[Extracted material — start]

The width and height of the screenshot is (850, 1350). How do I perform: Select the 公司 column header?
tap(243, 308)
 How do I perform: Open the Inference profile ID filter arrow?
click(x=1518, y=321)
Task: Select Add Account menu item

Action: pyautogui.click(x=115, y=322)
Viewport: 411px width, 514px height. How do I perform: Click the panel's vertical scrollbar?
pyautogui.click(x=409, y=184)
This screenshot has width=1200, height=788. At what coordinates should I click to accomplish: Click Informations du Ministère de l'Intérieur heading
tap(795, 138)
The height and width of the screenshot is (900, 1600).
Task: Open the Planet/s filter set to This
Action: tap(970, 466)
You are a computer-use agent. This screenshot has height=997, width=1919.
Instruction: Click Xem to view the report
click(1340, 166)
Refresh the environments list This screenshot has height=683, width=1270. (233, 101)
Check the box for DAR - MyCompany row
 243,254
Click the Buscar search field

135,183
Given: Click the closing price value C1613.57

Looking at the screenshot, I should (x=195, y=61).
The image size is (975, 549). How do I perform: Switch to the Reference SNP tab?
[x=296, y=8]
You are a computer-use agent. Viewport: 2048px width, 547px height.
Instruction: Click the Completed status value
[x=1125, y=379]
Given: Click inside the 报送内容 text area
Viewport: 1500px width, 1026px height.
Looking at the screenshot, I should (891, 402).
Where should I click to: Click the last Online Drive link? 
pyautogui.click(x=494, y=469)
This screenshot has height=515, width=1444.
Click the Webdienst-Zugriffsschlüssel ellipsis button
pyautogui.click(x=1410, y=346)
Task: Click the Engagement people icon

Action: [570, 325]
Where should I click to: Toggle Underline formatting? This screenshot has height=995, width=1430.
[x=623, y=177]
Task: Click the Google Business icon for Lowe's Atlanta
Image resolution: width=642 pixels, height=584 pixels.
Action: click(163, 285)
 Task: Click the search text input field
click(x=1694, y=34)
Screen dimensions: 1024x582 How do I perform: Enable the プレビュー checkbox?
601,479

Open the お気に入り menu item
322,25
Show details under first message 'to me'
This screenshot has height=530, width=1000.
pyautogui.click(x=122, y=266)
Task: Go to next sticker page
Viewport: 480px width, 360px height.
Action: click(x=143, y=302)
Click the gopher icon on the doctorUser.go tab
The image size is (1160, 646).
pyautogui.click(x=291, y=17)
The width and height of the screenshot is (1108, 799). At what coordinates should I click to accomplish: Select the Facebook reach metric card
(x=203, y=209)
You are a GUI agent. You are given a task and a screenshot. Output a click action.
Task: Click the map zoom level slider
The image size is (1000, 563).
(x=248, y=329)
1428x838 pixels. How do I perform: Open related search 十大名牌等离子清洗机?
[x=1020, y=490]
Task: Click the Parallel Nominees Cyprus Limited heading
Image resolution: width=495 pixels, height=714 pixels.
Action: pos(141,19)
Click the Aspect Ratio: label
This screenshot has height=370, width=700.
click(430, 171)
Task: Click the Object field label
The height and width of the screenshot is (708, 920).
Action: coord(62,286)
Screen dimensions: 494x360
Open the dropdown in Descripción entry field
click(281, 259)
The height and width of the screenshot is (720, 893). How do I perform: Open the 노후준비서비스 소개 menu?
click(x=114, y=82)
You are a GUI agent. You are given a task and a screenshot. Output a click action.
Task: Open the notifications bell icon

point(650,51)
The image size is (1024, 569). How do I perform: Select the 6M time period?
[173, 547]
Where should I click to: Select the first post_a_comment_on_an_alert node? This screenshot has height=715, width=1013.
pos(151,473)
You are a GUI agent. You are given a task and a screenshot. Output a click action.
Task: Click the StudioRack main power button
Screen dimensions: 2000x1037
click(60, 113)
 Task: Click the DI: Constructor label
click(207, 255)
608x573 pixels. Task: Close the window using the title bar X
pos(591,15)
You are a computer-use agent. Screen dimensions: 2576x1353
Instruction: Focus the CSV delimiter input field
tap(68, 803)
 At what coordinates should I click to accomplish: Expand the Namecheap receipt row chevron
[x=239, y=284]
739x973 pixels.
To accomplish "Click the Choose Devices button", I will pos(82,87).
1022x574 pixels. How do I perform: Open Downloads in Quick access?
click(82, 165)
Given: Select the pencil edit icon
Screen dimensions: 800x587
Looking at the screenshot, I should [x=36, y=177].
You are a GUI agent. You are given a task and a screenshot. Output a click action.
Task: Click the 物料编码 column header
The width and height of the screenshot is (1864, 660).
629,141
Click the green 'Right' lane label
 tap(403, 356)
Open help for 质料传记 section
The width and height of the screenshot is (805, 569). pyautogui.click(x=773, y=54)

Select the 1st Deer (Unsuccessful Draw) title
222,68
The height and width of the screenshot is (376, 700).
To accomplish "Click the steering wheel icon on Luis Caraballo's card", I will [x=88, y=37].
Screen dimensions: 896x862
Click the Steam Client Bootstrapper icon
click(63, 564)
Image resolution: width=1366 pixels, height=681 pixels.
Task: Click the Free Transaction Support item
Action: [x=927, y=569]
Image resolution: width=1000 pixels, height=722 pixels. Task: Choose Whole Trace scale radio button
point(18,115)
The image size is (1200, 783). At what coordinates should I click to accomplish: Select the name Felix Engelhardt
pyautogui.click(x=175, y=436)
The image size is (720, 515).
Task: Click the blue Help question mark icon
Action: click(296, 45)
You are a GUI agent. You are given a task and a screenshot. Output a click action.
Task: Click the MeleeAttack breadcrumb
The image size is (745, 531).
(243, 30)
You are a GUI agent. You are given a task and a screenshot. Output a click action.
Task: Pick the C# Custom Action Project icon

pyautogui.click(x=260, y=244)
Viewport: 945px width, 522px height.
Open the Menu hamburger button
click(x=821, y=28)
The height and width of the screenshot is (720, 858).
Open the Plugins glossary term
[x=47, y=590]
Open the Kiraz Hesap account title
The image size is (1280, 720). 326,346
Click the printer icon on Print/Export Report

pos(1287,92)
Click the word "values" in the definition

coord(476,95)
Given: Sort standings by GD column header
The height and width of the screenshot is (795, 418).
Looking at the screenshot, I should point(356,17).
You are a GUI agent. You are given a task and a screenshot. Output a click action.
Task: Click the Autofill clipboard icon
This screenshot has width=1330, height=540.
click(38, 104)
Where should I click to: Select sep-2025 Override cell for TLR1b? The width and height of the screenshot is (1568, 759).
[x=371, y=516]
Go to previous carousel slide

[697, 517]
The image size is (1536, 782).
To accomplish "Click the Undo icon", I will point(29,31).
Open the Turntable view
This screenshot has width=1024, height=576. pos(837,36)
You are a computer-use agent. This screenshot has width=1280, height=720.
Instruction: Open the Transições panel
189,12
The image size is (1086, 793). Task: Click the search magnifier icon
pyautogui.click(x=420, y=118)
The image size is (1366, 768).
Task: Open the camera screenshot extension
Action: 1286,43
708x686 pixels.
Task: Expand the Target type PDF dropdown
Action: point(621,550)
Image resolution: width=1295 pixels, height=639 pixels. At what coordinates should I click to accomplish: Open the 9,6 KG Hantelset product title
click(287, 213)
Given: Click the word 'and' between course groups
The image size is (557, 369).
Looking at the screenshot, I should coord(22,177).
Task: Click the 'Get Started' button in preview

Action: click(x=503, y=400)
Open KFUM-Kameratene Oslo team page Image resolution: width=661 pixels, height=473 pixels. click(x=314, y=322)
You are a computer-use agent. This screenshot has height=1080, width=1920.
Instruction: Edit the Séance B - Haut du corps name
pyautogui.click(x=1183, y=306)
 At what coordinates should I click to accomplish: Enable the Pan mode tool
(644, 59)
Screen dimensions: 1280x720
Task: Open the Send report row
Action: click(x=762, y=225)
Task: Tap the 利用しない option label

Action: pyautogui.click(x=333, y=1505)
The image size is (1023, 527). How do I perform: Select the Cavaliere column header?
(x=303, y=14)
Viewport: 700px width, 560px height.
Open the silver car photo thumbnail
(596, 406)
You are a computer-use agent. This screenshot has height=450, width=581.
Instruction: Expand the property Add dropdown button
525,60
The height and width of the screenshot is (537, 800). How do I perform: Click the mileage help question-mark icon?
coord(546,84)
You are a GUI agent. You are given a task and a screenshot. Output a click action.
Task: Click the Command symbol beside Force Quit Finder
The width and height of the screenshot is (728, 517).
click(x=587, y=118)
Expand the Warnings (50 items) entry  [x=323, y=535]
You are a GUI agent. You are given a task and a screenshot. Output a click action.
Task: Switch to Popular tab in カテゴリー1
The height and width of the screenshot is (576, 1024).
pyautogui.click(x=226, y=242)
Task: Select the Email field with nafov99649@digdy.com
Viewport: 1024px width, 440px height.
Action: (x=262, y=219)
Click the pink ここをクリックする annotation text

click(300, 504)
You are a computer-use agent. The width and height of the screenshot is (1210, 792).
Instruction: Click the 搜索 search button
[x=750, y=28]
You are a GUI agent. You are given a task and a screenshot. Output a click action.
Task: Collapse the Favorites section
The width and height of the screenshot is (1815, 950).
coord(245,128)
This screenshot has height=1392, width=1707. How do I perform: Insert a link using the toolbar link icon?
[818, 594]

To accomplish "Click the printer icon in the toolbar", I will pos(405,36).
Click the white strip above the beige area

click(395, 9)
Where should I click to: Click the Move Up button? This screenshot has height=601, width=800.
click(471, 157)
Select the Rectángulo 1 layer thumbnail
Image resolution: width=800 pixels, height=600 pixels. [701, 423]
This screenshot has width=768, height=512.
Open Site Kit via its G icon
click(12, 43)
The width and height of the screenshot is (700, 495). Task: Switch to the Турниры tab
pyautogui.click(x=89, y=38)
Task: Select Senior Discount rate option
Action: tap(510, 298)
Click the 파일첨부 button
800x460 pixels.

[Extracted material — finish]

• _Exercise_
Among the lines of the material above, find those with the word "page". Copy each one.

• _Response area_
Task: Go to next sticker page
Open KFUM-Kameratene Oslo team page Image resolution: width=661 pixels, height=473 pixels. click(x=314, y=322)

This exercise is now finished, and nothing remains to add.